E.L. Elles sont de trois types : travailler sur la raison d’être, le design de service et les programmes d’innovation et transformation. Je vais vous donner quelques exemples pour illustrer cela : pour la raison d’être, on a travaillé avec Kestrel, société qui a connu un fort développement international. On a passé trois jours avec 45 cadres dirigeants du monde entier pour créer un commun de raison d’être en s’aidant d’ateliers avec de l’intelligence collective et du design. Cela a permis de produire un manifeste et des contenus. Pour le design de services, on a conçu la Maison de l’autisme à Aubervilliers, avec la volonté d’en faire le lieu emblématique de la cause de l’autisme en France. C’est une cause portée par le président de la République, Emmanuel Macron, et validée par lui. Ce fut un travail à la fois très intéressant et très émouvant. On a évidemment reconnecté à la raison d’être et on a proposé une vision macro du lieu avec des familles d’offres basées sur la temporalité – on est là pour une heure, une journée ou bien on est résident permanent. On a également un jumeau numérique en ligne de la Maison de l’autisme en ligne. Mais, autant la maison physique est géniale, car elle est telle que nous l’avons souhaité, le tout en 18 mois, autant la partie digitale pêche, car conçue avec le Système de Design de l’État qui est très bien pour du web 1.0, mais très top down et pas du tout collaboratif. Du coup, on n’a pas le même niveau de service entre le physique et le web. Autre sujet de design de service, on a conçu Pix il y a sept ans pour Éducation nationale et c’est un succès quasi planétaire ! C’est vraiment le projet dont je suis le plus fier avec la Maison de l’autisme. Pour mémoire, Pix est un GIE qui accompagne la transformation numérique de l’école et l’État par le codesign. Concernant les programmes d’innovation et de transformation, on travaille par exemple avec la Direction des achats monde de L’Oréal sur un programme innovation en utilisant le codesign pour résoudre les irritants les plus importants, pour créer des modèles d’échange de bonnes pratiques entre fournisseurs ou encore pour lancer un programme de décarbonation fournisseur. Finalement, un programme d’innovation et de transformation est une somme de designs de services. 

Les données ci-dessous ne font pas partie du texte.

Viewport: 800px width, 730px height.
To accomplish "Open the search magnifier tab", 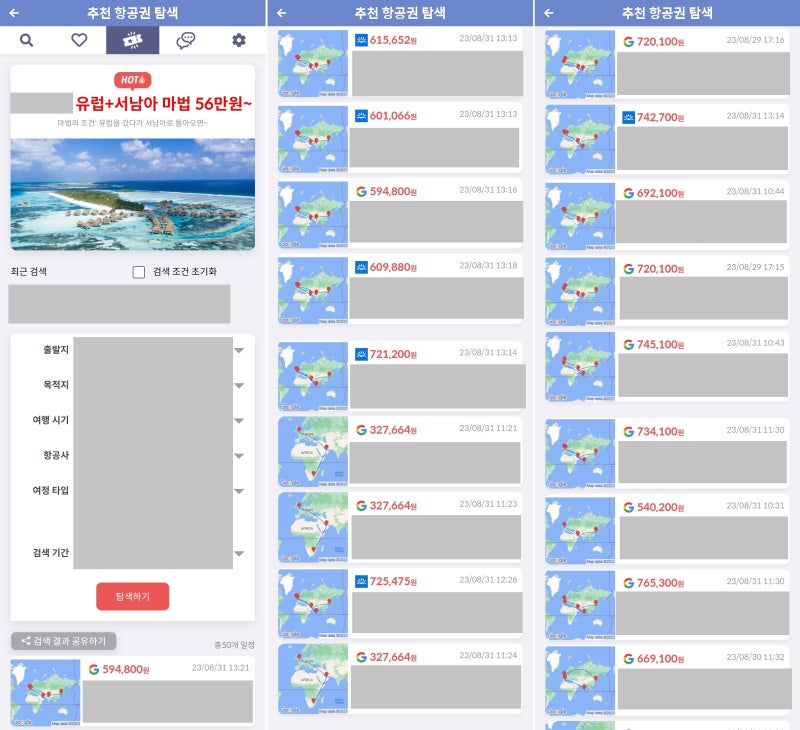I will pos(26,40).
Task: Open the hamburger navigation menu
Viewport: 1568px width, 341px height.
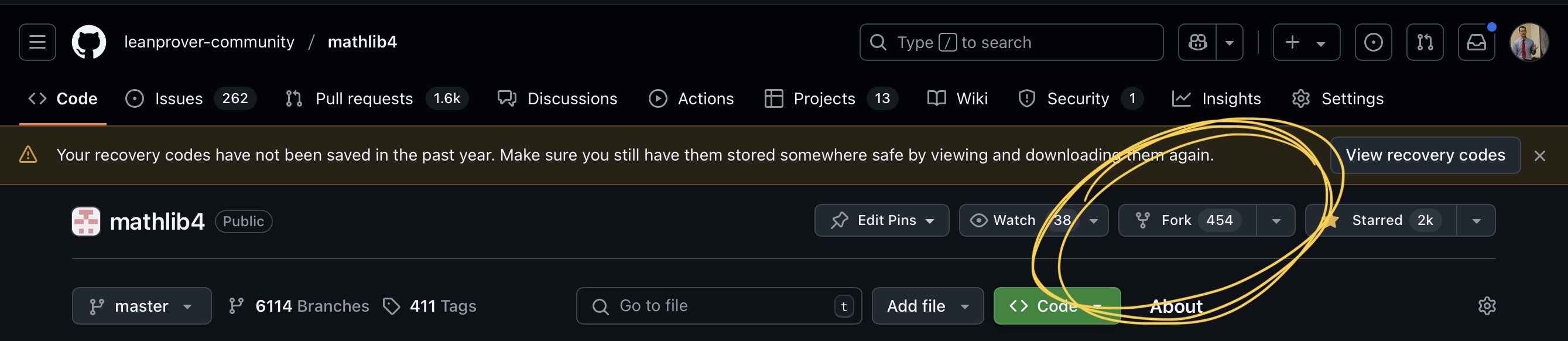Action: 37,42
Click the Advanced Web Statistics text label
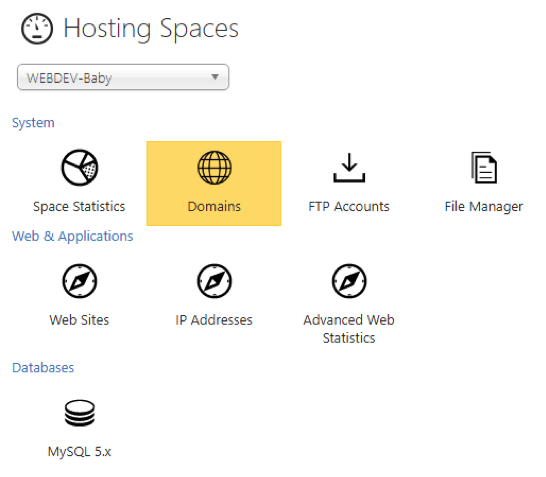Viewport: 546px width, 477px height. pyautogui.click(x=349, y=329)
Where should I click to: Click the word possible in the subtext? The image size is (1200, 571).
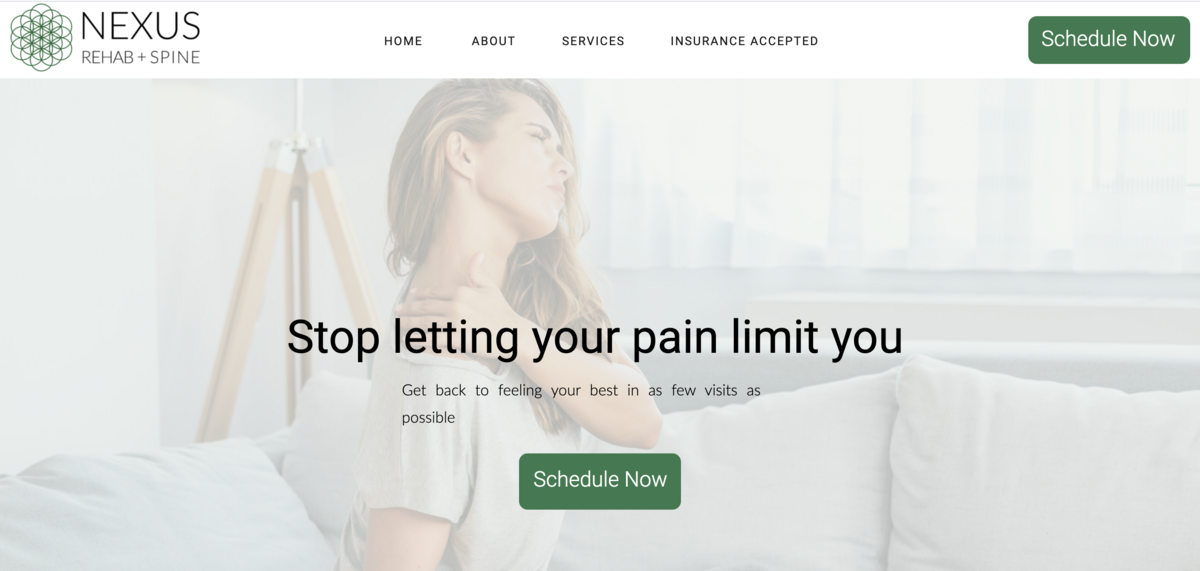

Un message pour terminer ?
E.L. Je veux insister sur cette notion d’impact positif qui doit être la grille de lecture du monde par le design. Je rêve d’un ministère de la Résolution des irritants ! On n’est pas assez dans le concret et cela crée des tensions sociales permanentes. Le design peut efficacement aider en réglant des problèmes quotidiens qui rendent la vie des gens très inconfortable. Le codesign a le pouvoir de vraiment améliorer les choses.